The core is called the core for a reason; it is the center of all your movements. And you will never be strong and balanced in your movements if your foundation is weak. Here’s how to strengthen yours:

I recommend at least three days a week of core work. If you do less than that, it’s difficult to achieve a powerful core.  One of my favorite core movements is planks. Properly done, the plank involves your lower abs, upper abs, obliques, shoulders and back muscles. One thing that makes the plank such a foundational movement is that it can be adapted and performed at any levels of fitness. For more advanced students, there is the full plank, which is done by placing hands down on the floor with palms directly underneath the shoulders. (See below)

Full Plank

For less advanced students, a less intense but still effective plank would be to drop to your elbows in a tripod position. This will enable you to develop the upper body strength needed to perform the full plank movement. Whichever plank you do, make sure that your middle section is not dipping. You should feel as if your navel is pressing towards your spine.

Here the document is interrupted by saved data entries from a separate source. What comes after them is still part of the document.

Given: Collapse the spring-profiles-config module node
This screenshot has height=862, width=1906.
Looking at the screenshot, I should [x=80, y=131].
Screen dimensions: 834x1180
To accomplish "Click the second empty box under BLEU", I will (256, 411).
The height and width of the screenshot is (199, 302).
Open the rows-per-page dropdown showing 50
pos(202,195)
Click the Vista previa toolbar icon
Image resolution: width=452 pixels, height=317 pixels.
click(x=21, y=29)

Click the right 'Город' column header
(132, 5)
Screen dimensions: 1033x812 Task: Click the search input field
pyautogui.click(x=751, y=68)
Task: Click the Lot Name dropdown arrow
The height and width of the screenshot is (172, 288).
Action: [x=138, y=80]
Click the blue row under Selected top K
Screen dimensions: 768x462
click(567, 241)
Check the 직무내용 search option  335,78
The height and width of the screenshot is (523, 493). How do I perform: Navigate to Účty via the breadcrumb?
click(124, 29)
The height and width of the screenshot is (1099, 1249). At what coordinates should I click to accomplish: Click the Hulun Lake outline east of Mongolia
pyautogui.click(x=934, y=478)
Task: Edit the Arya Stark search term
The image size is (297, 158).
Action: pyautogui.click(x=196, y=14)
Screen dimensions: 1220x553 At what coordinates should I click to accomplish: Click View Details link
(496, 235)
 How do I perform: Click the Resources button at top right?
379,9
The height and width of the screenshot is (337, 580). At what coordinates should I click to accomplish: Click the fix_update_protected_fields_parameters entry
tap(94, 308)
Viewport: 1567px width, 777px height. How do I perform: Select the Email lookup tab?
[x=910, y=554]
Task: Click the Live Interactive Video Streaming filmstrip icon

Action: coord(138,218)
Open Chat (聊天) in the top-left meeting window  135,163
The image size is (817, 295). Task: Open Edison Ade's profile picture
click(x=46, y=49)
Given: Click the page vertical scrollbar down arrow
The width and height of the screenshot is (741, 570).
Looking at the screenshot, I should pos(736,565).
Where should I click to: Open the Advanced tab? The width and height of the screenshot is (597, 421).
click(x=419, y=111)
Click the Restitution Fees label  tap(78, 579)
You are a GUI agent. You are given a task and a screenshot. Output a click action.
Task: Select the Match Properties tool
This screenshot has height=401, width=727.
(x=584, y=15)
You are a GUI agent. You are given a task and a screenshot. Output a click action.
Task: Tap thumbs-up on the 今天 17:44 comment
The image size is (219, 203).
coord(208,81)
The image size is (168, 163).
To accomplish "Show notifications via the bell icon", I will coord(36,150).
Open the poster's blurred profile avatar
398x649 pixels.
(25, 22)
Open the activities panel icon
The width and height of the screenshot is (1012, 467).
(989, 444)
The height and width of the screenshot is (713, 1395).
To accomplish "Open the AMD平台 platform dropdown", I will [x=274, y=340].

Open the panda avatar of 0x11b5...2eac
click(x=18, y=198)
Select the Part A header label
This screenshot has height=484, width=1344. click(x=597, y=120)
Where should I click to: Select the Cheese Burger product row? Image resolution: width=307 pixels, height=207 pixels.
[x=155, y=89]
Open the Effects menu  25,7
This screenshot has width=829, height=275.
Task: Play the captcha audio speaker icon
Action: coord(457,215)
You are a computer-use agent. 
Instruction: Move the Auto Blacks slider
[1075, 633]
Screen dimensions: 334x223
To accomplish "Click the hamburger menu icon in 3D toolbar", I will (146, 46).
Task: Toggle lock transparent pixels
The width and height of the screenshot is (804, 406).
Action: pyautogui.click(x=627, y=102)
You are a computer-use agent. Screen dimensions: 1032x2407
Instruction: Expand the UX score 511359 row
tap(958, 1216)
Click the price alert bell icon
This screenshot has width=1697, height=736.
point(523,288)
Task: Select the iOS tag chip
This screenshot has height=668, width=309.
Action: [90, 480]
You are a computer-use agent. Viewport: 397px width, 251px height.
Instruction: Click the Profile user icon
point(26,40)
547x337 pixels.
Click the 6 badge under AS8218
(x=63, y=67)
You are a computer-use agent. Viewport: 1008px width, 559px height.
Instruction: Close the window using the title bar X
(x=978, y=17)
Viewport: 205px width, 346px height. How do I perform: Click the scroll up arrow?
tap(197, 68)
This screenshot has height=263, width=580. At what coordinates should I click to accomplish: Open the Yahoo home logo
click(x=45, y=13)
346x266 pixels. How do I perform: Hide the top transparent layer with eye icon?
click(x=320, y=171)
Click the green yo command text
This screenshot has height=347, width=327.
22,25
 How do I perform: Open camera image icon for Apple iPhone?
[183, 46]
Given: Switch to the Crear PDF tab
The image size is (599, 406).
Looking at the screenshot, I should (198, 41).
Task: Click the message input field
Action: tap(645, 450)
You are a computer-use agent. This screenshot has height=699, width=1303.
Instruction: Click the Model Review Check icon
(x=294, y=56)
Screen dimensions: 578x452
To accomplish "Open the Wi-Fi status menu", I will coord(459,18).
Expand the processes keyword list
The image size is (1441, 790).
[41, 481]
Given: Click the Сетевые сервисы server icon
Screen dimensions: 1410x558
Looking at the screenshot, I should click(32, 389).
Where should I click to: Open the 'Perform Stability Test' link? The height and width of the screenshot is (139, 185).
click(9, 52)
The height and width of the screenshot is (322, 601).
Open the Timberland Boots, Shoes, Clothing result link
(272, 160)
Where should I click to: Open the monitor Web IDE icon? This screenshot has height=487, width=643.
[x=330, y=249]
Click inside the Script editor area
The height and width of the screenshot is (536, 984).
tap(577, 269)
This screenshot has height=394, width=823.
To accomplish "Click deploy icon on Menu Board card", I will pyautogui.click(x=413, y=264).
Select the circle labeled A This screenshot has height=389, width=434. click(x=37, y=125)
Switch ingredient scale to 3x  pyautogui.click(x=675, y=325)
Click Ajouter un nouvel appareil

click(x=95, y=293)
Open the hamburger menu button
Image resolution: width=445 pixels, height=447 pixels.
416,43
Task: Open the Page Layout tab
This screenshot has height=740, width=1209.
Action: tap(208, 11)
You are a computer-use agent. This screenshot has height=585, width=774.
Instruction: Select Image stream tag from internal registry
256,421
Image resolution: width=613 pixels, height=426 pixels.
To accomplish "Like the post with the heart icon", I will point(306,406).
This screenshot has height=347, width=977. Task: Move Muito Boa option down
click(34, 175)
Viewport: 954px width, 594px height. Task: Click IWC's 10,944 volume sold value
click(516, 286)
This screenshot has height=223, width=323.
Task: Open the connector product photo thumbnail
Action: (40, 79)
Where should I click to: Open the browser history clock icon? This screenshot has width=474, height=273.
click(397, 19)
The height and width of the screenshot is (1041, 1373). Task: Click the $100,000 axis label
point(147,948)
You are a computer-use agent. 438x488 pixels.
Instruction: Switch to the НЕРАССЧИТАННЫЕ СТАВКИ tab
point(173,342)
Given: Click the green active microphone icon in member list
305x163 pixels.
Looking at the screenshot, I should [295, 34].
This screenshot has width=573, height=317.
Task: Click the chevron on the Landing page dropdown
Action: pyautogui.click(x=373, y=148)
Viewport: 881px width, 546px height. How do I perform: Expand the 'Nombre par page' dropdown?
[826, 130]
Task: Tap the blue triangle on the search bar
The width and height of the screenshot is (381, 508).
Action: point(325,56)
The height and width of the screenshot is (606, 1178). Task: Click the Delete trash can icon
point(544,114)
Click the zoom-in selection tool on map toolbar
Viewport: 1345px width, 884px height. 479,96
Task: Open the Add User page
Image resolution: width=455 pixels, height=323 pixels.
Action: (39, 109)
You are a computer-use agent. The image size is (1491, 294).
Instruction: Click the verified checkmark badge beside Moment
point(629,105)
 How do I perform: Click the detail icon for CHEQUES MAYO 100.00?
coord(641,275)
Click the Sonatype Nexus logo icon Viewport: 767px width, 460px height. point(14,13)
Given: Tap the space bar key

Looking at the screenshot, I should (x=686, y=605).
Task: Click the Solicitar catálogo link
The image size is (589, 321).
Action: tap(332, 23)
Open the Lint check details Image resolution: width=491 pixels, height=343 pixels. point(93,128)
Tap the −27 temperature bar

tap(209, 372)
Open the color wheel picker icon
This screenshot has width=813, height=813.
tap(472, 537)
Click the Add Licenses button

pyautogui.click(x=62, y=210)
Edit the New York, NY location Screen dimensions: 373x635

Keep your upper back slightly rounded, glutes engaged, and inner thighs and pelvic floor (the muscle between the pubic bone and the tailbone) lifted, and finally, knees slightly bent with feet joined and bottom of foot flat, meaning straight up and down from toes to heels. (see below)

Another adaptation to make the movement easier is to keep your knees on the floor until you feel strong enough to keep knees up the entire time. (see below) Trust me this will happen with patience and consistency! You should strive for at least a one minute hold. As you get stronger, go longer. I have had my students holding for up to five minutes!

My primary rule is always to follow your own lead. If the movement isn’t comfortable, please modify it to suit your level. Reaching beyond what you’re ready for can lead to injury and setbacks, which we all want to avoid. I promise you will progress quickly if you keep focused and consistent in your training.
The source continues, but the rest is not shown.